#### [Kutipan Teks]
-*-*-

”Sharenting” Mengubah Pola Pengasuhan Anak
Banyak orangtua tak menyadari bahwa ”sharenting” bisa memengaruhi psikologis anak dan memaparkan anak pada bahaya.
Di era media sosial, banyak orangtua ingin membagikan perkembangan atau peristiwa istimewa anaknya melalui media sosial. Capaian, kesedihan, kemarahan, hingga lelucon anak semua ditontonkan untuk khalayak ramai yang umumnya tanpa persetujuan anak. Privasi, kesejahteraan, dan potensi eksploitasi anak di masa depan pun terabaikan.
Media sosial telah menjadi sarana untuk berinteraksi sosial secara digital. Karena itu, sharenting alias share parenting yang dilakukan orangtua membuat mereka bisa berbagi pengalaman dan senantiasa merasa terhubung dengan yang lain. Sharenting itu ditandai dengan menjadikan foto, video, serta informasi tentang anak-anaknya sebagai konten untuk diunggah di media sosial.
Kegiatan orangtua yang selalu ingin mengabadikan momen bersejarah dalam pertumbuhan dan perkembangan anaknya bukanlah hal baru. Di masa lalu, orangtua mengabadikannya dalam foto dan menyimpannya dalam album foto yang tersimpan rapi. Kini, album foto itu beralih ke digital melalui media sosial hingga siapa pun, kapan pun, dan dari mana pun bisa menyaksikan foto itu.
”Saat anak melakukan sesuatu yang murni dan polos, mereka secara intuitif sejatinya tengah mengekspresikan kebutuhan mereka atas rasa ingin tahu dan eksplorasi. Bagi orangtua, tentu sangat menyenangkan untuk menikmati kelucuan itu dan mengekspresikan kebangggaan mereka melalui perekaman dan berbagi momen tersebut (melalui media sosial),” kata psikolog klinis dan dosen di Universitas Teknologi Nanyang, Lin Hong-hui, seperti dikutip Channel News Asia, 6 Oktober 2022.

-*-*-

#### [Bahan Tugas]
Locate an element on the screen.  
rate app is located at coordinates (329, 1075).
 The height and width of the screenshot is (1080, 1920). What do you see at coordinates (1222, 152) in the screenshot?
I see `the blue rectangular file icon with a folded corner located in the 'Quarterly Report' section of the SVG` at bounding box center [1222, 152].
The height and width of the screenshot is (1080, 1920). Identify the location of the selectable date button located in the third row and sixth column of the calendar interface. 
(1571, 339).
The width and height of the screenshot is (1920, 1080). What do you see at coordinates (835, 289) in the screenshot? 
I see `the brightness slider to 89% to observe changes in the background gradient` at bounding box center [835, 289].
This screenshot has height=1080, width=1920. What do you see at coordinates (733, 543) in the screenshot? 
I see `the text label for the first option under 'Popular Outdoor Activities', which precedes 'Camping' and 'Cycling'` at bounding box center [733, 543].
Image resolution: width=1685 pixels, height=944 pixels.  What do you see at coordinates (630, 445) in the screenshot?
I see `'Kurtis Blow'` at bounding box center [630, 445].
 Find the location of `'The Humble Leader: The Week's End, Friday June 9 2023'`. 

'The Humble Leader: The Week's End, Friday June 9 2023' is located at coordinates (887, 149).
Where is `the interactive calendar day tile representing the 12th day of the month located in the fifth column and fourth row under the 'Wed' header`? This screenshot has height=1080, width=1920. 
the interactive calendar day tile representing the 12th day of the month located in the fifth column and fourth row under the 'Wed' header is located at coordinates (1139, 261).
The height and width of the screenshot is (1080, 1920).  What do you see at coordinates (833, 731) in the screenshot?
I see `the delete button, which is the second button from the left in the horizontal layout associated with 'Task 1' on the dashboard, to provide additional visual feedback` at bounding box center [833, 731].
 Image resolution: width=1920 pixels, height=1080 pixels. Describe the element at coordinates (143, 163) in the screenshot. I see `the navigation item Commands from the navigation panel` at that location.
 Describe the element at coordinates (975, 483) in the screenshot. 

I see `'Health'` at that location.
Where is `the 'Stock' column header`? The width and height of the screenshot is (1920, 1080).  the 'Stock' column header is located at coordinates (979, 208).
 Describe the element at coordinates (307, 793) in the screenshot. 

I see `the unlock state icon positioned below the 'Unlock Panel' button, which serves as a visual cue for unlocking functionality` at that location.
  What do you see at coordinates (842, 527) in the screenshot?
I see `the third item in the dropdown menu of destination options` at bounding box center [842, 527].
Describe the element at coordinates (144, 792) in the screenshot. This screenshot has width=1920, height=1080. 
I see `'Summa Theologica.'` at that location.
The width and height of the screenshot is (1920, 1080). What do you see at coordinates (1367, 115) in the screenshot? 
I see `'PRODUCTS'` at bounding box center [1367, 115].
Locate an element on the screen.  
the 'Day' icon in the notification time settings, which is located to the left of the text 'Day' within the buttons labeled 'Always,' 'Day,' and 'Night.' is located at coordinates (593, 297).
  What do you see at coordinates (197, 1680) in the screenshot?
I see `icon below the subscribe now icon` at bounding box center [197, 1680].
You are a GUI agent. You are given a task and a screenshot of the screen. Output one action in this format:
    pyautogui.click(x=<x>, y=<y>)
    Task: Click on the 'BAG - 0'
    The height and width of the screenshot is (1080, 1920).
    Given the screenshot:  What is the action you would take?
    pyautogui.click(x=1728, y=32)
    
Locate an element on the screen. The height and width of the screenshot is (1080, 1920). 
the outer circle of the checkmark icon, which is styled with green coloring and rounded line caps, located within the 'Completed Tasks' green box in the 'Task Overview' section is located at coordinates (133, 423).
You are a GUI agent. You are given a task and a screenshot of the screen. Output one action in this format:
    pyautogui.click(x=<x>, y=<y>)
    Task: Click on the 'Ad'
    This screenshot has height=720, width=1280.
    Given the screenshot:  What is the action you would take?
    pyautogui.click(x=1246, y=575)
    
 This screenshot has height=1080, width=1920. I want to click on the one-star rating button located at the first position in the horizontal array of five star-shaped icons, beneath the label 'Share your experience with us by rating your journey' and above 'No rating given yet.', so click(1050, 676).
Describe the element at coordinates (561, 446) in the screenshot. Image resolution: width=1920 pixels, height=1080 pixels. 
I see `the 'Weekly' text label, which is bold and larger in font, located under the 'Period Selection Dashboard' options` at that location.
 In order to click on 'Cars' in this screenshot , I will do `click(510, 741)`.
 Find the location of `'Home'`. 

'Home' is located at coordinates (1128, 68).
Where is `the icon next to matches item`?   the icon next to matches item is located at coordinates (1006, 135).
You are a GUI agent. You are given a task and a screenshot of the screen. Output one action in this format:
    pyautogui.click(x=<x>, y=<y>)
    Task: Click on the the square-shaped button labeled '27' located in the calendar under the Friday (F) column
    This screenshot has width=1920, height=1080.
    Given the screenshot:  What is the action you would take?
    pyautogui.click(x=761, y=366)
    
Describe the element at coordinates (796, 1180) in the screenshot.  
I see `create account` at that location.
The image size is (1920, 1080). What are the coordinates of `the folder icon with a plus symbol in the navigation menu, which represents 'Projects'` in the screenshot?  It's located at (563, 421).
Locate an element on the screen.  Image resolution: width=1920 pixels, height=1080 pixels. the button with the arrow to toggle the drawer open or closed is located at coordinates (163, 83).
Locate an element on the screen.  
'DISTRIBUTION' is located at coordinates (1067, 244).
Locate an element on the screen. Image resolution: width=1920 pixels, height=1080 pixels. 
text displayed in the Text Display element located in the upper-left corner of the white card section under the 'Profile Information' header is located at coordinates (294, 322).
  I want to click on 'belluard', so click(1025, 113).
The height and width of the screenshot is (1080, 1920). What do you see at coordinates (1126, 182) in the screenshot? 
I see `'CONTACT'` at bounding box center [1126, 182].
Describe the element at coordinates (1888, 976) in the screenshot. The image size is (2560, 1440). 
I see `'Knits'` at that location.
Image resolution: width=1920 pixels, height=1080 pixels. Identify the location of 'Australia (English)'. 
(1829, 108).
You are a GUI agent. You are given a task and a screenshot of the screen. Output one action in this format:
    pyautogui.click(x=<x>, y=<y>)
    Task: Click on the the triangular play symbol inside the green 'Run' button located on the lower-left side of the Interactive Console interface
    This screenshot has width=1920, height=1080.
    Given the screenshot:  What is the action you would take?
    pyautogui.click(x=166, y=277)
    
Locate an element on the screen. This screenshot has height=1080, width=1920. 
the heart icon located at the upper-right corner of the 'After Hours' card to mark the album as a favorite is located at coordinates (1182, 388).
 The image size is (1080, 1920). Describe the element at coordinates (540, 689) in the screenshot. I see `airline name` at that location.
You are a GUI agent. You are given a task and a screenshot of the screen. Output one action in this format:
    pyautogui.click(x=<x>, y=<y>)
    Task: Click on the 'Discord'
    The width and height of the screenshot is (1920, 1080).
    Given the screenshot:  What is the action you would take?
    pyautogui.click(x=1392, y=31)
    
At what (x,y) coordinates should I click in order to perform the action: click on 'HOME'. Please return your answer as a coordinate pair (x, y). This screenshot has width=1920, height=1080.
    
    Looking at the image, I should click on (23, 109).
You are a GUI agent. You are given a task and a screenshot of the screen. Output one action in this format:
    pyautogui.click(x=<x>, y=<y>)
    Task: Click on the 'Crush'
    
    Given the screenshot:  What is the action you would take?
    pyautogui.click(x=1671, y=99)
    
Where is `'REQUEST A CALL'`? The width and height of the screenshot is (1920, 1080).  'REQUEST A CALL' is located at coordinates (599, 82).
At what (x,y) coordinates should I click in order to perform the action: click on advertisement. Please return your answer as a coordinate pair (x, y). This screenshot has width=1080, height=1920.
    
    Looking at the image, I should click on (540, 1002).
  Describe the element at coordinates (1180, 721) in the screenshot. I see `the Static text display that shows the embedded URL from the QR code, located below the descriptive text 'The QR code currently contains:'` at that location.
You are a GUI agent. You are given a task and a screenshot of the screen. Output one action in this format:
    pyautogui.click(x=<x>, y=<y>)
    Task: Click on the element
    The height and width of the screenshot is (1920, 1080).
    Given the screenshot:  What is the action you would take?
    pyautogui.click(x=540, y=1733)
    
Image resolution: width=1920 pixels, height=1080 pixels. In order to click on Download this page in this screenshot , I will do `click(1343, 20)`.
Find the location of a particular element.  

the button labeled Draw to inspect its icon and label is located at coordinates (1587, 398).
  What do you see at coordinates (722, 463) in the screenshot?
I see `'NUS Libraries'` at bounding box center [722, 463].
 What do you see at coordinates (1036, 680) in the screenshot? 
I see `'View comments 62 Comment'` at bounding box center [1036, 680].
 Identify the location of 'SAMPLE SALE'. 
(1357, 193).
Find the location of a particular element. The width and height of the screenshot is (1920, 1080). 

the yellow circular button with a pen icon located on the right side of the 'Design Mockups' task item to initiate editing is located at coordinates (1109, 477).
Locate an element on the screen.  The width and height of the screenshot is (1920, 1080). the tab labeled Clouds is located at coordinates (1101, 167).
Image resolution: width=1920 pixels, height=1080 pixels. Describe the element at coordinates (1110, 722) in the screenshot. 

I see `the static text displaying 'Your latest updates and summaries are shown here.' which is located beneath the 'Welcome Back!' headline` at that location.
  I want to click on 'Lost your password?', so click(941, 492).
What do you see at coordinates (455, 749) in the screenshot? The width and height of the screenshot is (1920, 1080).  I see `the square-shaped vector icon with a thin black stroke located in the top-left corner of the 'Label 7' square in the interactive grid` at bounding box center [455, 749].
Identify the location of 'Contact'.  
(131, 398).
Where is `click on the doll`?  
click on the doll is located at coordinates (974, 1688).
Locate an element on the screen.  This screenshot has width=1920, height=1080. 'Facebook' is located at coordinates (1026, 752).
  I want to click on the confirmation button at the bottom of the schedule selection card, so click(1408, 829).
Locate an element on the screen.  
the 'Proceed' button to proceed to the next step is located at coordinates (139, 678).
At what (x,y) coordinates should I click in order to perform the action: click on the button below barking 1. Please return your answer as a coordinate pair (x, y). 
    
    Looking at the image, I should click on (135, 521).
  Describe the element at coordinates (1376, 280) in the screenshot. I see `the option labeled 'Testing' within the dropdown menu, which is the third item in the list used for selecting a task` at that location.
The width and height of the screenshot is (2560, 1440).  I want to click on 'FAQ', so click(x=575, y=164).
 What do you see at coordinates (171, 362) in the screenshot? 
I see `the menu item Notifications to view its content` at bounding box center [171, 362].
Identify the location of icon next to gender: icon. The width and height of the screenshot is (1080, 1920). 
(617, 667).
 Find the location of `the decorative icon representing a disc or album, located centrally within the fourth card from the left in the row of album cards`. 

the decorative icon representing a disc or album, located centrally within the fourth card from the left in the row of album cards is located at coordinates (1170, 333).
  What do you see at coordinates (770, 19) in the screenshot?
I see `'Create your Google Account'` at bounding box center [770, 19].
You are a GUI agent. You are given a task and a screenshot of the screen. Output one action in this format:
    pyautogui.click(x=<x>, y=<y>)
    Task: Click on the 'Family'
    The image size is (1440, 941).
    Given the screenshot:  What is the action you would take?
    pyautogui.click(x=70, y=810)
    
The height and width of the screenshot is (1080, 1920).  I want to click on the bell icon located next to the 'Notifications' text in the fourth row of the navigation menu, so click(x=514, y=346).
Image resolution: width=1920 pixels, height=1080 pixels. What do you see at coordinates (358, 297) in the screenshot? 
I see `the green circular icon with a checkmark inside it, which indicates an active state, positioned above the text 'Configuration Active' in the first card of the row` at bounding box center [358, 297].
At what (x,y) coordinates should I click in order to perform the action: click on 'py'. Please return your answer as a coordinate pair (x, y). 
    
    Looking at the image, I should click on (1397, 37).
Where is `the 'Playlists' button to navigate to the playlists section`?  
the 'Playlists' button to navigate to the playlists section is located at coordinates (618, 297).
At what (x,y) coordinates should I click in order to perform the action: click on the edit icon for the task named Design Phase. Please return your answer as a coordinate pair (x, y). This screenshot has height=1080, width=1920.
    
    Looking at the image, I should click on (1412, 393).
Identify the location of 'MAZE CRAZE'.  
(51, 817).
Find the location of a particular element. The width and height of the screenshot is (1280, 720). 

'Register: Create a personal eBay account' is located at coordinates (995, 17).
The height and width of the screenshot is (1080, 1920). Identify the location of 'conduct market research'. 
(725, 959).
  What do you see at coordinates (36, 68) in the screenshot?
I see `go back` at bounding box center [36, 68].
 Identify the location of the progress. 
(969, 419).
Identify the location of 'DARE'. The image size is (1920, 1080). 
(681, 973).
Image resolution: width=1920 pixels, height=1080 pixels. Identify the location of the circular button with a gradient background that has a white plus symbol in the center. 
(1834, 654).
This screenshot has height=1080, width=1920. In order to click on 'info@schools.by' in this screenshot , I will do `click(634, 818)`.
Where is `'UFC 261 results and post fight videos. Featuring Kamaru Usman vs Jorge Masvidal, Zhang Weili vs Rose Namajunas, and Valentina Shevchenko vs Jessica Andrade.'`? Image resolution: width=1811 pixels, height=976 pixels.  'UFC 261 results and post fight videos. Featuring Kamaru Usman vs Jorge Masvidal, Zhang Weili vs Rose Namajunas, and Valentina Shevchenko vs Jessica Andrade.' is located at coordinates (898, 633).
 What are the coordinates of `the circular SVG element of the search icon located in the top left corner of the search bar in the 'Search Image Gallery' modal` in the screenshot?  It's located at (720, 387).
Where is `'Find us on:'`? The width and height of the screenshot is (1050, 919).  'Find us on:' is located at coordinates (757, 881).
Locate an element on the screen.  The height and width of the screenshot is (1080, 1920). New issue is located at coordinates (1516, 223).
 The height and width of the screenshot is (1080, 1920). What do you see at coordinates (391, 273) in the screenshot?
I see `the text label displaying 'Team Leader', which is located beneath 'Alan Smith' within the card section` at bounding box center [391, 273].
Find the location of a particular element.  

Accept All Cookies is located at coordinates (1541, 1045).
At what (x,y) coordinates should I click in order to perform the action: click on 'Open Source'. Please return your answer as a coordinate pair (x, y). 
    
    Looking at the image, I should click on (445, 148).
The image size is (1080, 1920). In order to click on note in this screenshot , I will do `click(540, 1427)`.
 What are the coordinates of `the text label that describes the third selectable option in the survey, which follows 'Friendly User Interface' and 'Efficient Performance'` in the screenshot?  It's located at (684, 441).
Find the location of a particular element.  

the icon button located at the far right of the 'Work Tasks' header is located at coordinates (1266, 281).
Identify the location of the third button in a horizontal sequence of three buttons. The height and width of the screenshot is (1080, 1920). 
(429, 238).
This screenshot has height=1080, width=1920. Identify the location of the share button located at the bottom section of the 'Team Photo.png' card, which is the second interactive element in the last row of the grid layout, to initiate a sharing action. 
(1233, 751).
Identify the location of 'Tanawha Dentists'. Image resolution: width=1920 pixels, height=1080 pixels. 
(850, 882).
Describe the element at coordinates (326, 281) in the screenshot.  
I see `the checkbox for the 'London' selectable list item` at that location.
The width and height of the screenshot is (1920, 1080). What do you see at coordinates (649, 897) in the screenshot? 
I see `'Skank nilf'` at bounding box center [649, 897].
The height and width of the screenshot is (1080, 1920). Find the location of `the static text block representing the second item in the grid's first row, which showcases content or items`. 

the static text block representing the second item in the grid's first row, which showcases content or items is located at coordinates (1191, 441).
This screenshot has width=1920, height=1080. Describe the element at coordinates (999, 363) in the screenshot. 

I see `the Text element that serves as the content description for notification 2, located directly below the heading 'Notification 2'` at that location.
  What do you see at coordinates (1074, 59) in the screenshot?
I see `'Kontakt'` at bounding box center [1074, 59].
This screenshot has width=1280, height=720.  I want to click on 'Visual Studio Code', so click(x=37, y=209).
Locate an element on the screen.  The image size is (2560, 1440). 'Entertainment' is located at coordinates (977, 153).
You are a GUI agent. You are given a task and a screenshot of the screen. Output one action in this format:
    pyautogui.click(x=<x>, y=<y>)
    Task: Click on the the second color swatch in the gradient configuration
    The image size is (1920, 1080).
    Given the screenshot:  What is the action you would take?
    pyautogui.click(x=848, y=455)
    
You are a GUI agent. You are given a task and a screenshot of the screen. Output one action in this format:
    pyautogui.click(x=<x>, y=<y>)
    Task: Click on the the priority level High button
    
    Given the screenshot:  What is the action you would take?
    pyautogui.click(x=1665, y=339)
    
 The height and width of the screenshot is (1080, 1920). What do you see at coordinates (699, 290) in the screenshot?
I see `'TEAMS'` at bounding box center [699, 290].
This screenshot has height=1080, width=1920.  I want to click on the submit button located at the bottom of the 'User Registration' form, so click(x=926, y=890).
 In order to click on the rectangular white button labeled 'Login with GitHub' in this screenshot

-*-*-

#### [Soal yang Diberikan 1]
Ulangi persis bagian teks tentang sharenting mulai dari "Kegiatan orangtua yang" sampai dengan dan termasuk "6 Oktober 2022.".
#### [Soal yang Diberikan 2]
Format baris-baris dalam daftar, dari baris yang memuat "Describe the element at coordinates (975, 483)" sampai dengan dan termasuk baris yang memuat "the outer circle", sebagai larik JSON berisi string, satu string untuk setiap baris, dengan baris kosong dihilangkan. Sertakan hanya baris-baris tersebut.
Teks tentang sharenting tidak memiliki kaitan apa pun dengan daftar di atas.

#### [Hasil Akhir 1]
Kegiatan orangtua yang selalu ingin mengabadikan momen bersejarah dalam pertumbuhan dan perkembangan anaknya bukanlah hal baru. Di masa lalu, orangtua mengabadikannya dalam foto dan menyimpannya dalam album foto yang tersimpan rapi. Kini, album foto itu beralih ke digital melalui media sosial hingga siapa pun, kapan pun, dan dari mana pun bisa menyaksikan foto itu.
”Saat anak melakukan sesuatu yang murni dan polos, mereka secara intuitif sejatinya tengah mengekspresikan kebutuhan mereka atas rasa ingin tahu dan eksplorasi. Bagi orangtua, tentu sangat menyenangkan untuk menikmati kelucuan itu dan mengekspresikan kebangggaan mereka melalui perekaman dan berbagi momen tersebut (melalui media sosial),” kata psikolog klinis dan dosen di Universitas Teknologi Nanyang, Lin Hong-hui, seperti dikutip Channel News Asia, 6 Oktober 2022.

#### [Hasil Akhir 2]
[
  " Describe the element at coordinates (975, 483) in the screenshot. ",
  "I see `'Health'` at that location.",
  "Where is `the 'Stock' column header`? The width and height of the screenshot is (1920, 1080).  the 'Stock' column header is located at coordinates (979, 208).",
  " Describe the element at coordinates (307, 793) in the screenshot. ",
  "I see `the unlock state icon positioned below the 'Unlock Panel' button, which serves as a visual cue for unlocking functionality` at that location.",
  "  What do you see at coordinates (842, 527) in the screenshot?",
  "I see `the third item in the dropdown menu of destination options` at bounding box center [842, 527].",
  "Describe the element at coordinates (144, 792) in the screenshot. This screenshot has width=1920, height=1080. ",
  "I see `'Summa Theologica.'` at that location.",
  "The width and height of the screenshot is (1920, 1080). What do you see at coordinates (1367, 115) in the screenshot? ",
  "I see `'PRODUCTS'` at bounding box center [1367, 115].",
  "Locate an element on the screen.  ",
  "the 'Day' icon in the notification time settings, which is located to the left of the text 'Day' within the buttons labeled 'Always,' 'Day,' and 'Night.' is located at coordinates (593, 297).",
  "  What do you see at coordinates (197, 1680) in the screenshot?",
  "I see `icon below the subscribe now icon` at bounding box center [197, 1680].",
  "You are a GUI agent. You are given a task and a screenshot of the screen. Output one action in this format:",
  "    pyautogui.click(x=<x>, y=<y>)",
  "    Task: Click on the 'BAG - 0'",
  "    The height and width of the screenshot is (1080, 1920).",
  "    Given the screenshot:  What is the action you would take?",
  "    pyautogui.click(x=1728, y=32)",
  "Locate an element on the screen. The height and width of the screenshot is (1080, 1920). ",
  "the outer circle of the checkmark icon, which is styled with green coloring and rounded line caps, located within the 'Completed Tasks' green box in the 'Task Overview' section is located at coordinates (133, 423)."
]